SPIN — January 1995

Tom Petty | Wildflowers | Warner Bros
Review by Jim Greer
SPIN — January 1995

I had intended to download “You Don’t Know How It Feels” off Tom Petty’s latest album (second solo record, I guess, although distinguishing either of those from Heartbreaker-associated efforts seems close to pointless, unless you happen to be a Heartbreaker) from America Online, but when I found the process would take “approximately 1.3 hours,” I decided just to listen to the tape a few more times. Although I wondered if something as organic as listening to a Tom Petty album would be altered significantly by hearing it trickle tinnily from my ancient Mac SE, it turned out to not really matter; I had just as hard a time trying to hear the record through the mechanical precision of Rick Rubin’s production.

Petty has an evocative voice, and writes great, simple melodies.

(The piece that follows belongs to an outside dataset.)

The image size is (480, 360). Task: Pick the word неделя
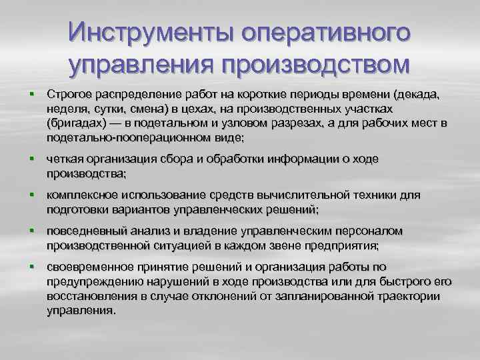67,109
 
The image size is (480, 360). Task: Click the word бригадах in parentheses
77,124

These are his strong points, and both are amply in evidence on Wildflowers. Also in evidence are crisply recorded acoustic guitars, big fat fucking drums, and a churchy, pristine stuffiness that’s just about tolerable on the folk numbers, but swallows up all attempts to capture some of the starkness of Johnny Cash’s latest (also produced by Rubin, with better results — where Cash needed some straightening out, Petty could benefit from a looser treatment of his naturally laid-back style). As a result, Petty’s well-aged sense of slack has been partly blunted on Wildflowers by the reverence with which the music has been approached.

Nonetheless, there’s no denying the languid grace of Petty’s songwriting. “Hard on Me,” “To Find a Friend,” and the title track are particularly fine, and even the fatuous strings and less-than-inspired lyrics of “A Higher Place” can’t conceal the quality of its craftsmanship. I know that such things as sincerity and honestly are hallmarks of the strain of American rock that both Petty and Rubin practice, but I’ve always preferred the more straight-forward pop sensibility of such Petty songs as “Into the Great Wide Open” and “American Girl.” As enjoyable a record as Wildflowers turns out to be, a little immaturity might have helped.